The inhabitants of the predominantly Muslim suburbs often carry Muslim names, a fact that creates barriers between them and their Christian compatriots and adversely affects their job prospects. Employers are wary of hiring employees hailing from the suburbs and, in the absence of affirmative action standards, are free to indulge their discrimination to the full. Young Muslims are exposed to both social and racial discrimination, deepening their sense of alienation. Though born and raised in France, they are looked upon as foreigners and deprived of many of the advantages other French citizens take for granted.
French society has evolved. It is becoming a multi-cultural, multi-belief society that cannot afford to keep a substantial segment of the population marginalised. There are some five million French Muslims today, with immigrants' children accounting for 14 per cent of all births in France, a proportion far exceeding their percentage of the population. Ending discrimination requires enormous financial resources, but Prime Minister Dominique de Villepin has pledged to allocate considerable sums of money for the associations concerned with the problems of ethnic suburbs. It has become imperative to express a clear political line and a strong political will to actually apply the required reforms.

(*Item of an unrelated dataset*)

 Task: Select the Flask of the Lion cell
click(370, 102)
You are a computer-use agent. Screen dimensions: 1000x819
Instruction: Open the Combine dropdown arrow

Over and above the despair and anger that erupted in the worst spate of urban violence ever seen in France, the common trait shared by the perpetrators of violence is their rejection of the French model (despite their attachment to France) because it has not fulfilled its obligations towards them. These young people, aged between 12 and 25, have no ideological or cultural frame of reference. They are motivated by negative feelings provoked by what they see around them. They are French because they were born and bred in France, but they derive few if any of the advantages associated with French citizenship. These children and grandchildren of immigrant workers live in grim and overcrowded housing estate on the outskirts of thriving cities, often in conditions of extreme poverty. Healthcare and schooling on the estates are far below national levels. It is no accident that angry arsonists targeted so many schools. They have no hope that education will improve their lives. Those among them who have made it out of the cycle of poverty and violence and who have gone on to earn university degrees still find it hard to integrate, still face racial and social discrimination. The death of hope in a better life has turned many of the youth in the ethnic suburbs into petty criminals, members of a marginalised community that is generating suspicion and fear. Is it possible to remedy the situation or is it condemned to become still worse?